Under this scheme, you receive a lump sum and/or regular income. The amount received including any interest payable on the amounts received is repaid from the proceeds of the sale of your home after you die.
Unlike interest only mortgages, you will not be required to make ongoing interest repayments. This type of scheme therefore suits those wishing to release equity without the ongoing commitment of making interest payments.
Interest payable on the loan amount is rolled up into the loan, which is repayable on your death. Any equity remaining after the settling of the loan on your death will go to your family.
Under this type of scheme you retain legal ownership of your home.
The amount you can expect to receive depends on the value of your home and your age. Higher payments will be made to more eldery homeowners, and those with higher value homes.
Typically, you can expect to receive up to 50% of the value of your home in the form of a lump sum and/or regular income. Only in rare circumstances will you receive more than 50% of the value of your home.
You will not be required to make any repayments, either capital or interest, during your lifetime.
Plans are available to people as young as 55 years of age.
You retain legal ownership of the property and with it, the right to remain living in the property throughout your life.

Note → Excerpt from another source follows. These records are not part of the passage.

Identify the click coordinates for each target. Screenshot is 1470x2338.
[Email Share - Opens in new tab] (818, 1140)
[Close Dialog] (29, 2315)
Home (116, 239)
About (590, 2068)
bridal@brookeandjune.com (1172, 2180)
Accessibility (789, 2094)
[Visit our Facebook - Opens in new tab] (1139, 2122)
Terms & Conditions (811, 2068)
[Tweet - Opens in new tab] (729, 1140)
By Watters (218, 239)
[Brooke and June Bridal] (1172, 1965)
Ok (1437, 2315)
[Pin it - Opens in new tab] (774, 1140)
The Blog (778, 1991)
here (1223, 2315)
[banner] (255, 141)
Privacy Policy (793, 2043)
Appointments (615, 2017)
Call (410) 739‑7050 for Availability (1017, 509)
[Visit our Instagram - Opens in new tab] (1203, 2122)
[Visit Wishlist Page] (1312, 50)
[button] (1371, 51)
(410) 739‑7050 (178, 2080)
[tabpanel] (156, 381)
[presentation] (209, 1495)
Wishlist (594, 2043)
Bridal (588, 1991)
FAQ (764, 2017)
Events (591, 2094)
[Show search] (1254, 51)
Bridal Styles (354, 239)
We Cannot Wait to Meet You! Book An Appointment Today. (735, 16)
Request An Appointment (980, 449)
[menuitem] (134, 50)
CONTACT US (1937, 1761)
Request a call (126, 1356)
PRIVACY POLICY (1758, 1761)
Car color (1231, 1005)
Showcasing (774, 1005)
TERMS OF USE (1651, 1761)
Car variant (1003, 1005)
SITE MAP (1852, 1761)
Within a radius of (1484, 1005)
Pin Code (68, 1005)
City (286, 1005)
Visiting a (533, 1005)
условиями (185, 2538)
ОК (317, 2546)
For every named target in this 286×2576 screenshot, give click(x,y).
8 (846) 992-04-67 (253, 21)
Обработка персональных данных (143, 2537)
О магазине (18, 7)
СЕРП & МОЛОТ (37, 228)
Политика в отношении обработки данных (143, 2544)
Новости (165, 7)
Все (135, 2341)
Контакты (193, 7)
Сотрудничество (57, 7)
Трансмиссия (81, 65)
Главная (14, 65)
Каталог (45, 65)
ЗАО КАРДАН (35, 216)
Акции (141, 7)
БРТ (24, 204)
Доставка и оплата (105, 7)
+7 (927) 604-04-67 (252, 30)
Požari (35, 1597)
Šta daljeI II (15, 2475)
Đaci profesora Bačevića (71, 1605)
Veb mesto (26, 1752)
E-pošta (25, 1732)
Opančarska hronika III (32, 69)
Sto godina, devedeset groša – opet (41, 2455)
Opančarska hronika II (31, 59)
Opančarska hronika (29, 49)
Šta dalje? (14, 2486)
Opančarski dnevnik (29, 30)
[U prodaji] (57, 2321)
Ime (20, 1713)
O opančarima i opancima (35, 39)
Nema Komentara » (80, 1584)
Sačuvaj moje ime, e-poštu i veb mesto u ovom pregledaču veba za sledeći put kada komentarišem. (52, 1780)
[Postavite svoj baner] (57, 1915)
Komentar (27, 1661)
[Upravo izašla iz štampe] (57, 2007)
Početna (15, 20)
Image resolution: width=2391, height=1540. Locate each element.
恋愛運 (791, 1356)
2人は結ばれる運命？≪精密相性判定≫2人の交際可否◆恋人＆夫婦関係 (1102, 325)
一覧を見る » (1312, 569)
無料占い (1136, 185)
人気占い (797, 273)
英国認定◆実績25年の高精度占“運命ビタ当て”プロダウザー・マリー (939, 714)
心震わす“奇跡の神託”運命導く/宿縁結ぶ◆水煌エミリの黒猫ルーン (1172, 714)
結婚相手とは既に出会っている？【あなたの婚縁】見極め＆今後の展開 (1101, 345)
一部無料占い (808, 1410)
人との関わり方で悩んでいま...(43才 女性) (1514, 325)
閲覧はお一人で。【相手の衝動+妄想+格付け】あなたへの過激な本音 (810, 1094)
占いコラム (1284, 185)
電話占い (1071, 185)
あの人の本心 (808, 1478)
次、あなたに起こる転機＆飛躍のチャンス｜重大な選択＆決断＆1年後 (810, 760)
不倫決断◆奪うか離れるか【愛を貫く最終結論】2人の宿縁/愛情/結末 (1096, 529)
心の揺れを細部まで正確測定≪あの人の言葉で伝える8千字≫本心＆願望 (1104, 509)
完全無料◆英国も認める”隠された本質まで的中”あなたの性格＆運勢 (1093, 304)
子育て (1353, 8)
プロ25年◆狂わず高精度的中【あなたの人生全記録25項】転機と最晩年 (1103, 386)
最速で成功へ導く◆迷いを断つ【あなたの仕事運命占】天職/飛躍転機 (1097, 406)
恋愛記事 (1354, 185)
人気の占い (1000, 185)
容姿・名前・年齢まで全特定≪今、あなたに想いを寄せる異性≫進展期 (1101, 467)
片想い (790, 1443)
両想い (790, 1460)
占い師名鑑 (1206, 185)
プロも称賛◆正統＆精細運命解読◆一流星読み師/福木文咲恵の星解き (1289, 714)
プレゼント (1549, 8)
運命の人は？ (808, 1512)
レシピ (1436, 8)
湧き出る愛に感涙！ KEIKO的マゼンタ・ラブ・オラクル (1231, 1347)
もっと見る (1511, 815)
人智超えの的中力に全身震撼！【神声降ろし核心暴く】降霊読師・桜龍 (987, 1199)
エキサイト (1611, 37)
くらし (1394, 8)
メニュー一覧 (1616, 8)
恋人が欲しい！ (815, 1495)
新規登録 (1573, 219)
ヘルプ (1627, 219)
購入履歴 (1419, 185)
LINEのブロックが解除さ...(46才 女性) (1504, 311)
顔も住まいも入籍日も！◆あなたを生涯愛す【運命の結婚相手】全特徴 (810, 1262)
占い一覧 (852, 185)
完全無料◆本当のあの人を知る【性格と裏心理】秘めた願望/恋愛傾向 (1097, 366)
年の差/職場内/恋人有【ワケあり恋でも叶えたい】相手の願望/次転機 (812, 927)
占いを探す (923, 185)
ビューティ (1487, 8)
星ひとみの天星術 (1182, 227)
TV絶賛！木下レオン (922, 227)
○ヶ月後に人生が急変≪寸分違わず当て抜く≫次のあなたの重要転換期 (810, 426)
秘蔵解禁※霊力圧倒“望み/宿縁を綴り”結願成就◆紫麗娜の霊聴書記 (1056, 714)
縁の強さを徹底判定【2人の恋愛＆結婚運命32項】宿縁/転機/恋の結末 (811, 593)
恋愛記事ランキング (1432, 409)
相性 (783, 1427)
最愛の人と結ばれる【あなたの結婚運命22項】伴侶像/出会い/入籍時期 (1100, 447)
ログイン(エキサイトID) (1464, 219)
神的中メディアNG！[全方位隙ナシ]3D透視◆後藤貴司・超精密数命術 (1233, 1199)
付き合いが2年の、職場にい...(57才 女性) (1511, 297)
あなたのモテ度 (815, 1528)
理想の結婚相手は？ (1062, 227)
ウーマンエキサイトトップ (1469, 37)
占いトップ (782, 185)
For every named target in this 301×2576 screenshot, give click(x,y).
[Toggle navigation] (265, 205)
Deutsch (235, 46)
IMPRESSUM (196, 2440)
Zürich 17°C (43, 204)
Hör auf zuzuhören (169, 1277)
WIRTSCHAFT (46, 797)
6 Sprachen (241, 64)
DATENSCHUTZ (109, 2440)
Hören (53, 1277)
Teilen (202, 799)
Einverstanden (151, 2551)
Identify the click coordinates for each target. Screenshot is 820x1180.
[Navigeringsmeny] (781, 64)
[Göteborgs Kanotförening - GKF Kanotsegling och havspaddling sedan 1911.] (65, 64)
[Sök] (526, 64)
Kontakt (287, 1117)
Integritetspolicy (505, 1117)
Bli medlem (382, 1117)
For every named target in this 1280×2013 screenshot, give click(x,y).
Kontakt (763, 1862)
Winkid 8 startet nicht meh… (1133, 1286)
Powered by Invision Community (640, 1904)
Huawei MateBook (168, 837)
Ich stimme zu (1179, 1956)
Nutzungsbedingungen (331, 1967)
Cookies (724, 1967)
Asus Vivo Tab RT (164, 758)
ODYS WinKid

You will also benefit from future house prices increases, since you own the property.
Providers of lifetime mortgages are required to be authorised and regulated by the Financial Services Authority (FSA). You can therefore be confident that you will be dealt with fairly. As with all equity release schemes, we recommend you still consult with an IFA prior to entering such a scheme.
Because no one knows how long they will live, you cannot be certain how much the loan will be valued at when you die. As a result, you cannot be certain how much will be required to be repaid out of the proceeds from the sale of your home. You therefore cannot be certain how much will be left to your family when you die.
Interest rates payable on lump sums received are often not very competitive.
If you take out a loan early in your life, the amount received may be a small proportion of the current value of your home. However, interest costs may result in the final value of the loan being a substantial proportion of your home’s value. As a result, your family may not be left much when you die. You therefore give up a substantial amount of your family’s inheritance for a modest lump sum early on.
Such schemes may limit your ability to raise further finance later in life from the same, or other, equity release schemes. This may as a result affect your standard of living in later life you you live a long period after taking out a lifetime mortgage.
These work similar to lifetime mortgages, in that you agree a set amount which you can borrow against the value of your home, to be repaid from the proceeds of the sale of your home when you die.
The main difference is that you only take what you need initially, and then you are free to take future lump sums when you need them.
Advantages are that you do not incur valuation & legal fees each time you take a lump sum. Also, you incur less interest costs in the early years when the outstanding loan amount is lower. Flexible schemes give you more control over the speed at which the debt and interest charges builds up.